B&G Foods (BGS) completed its previously announced acquisition of Culver Specialty Brands from Unilever, NV (UN) on November 30, and must now begin delivering on its projections of a smooth integration. At a Bank of America - Merrill Lynch Leveraged Finance Conference on Thursday morning David Wenner, B&G President and CEO re-iterated previous guidance about the positive aspects of the $325 million acquisition. These include:
- $90 million in revenue
- $36 million in incremental EBITDA
- Immediately accretive to earnings
- Accretive to free cash flow (FCF) in 2012
These goals should be relatively easy to achieve. The manufacture of the products is performed by co-packers and the brands are well established. The single biggest challenge faced by B&G will be the shift from a direct sales organization used by Unilever to the use of brokers by B&G.
B&G has a good track record of successfully acquiring and integrating new brands. Previously B&G had acquired brands from other food giants Kraft (KFT) and Nestle (OTC:NSRGY). It has frequently completed integration in 30 days, although because of the holidays, management thinks this one may take closer to 45 days. It also has been able to grow these acquired brands, largely because it is a smaller company and able to focus more resources on them.
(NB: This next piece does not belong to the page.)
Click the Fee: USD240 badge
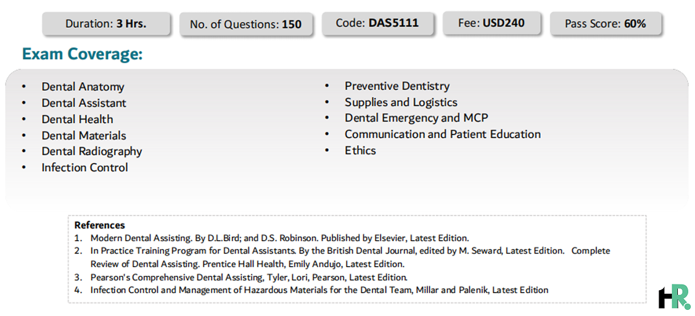 (491, 23)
The Culver products acquisition is six brands with Mrs. Dash representing 60% of the $90 million in revenue. With the other five brands - Molly McButter, Sugar Twin, Baker’s Joy, Static Guard and Kleen Guard - together generating less than $40 million in annual sales it is easy to understand how they would get "lost" as part of Unilever's $60 billion. B&G, with the acquisition, will have about $600 million in annual sales.
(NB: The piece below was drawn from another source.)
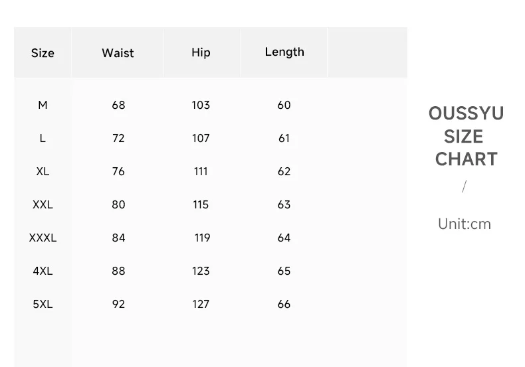Click length value 65 for size 4XL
B&G has an extremely attractive dividend of $0.92 that yields more than 4%. There are many investors that will be concerned about the company's leverage of 4.5x and its ability to maintain that dividend. I am not among them. Even after the increased interest payments from the added debt and the recent increase in the dividend, the company will still generate $58 million in excess FCF. This will allow the company to fairly quickly bring leverage back to its targeted level of 4x.
I expect the company to smoothly integrate the new brands and rapidly lower the leverage. The new dividend (recently increased by 9.5%) looks secure and I would not be surprised to see it increase again late next year.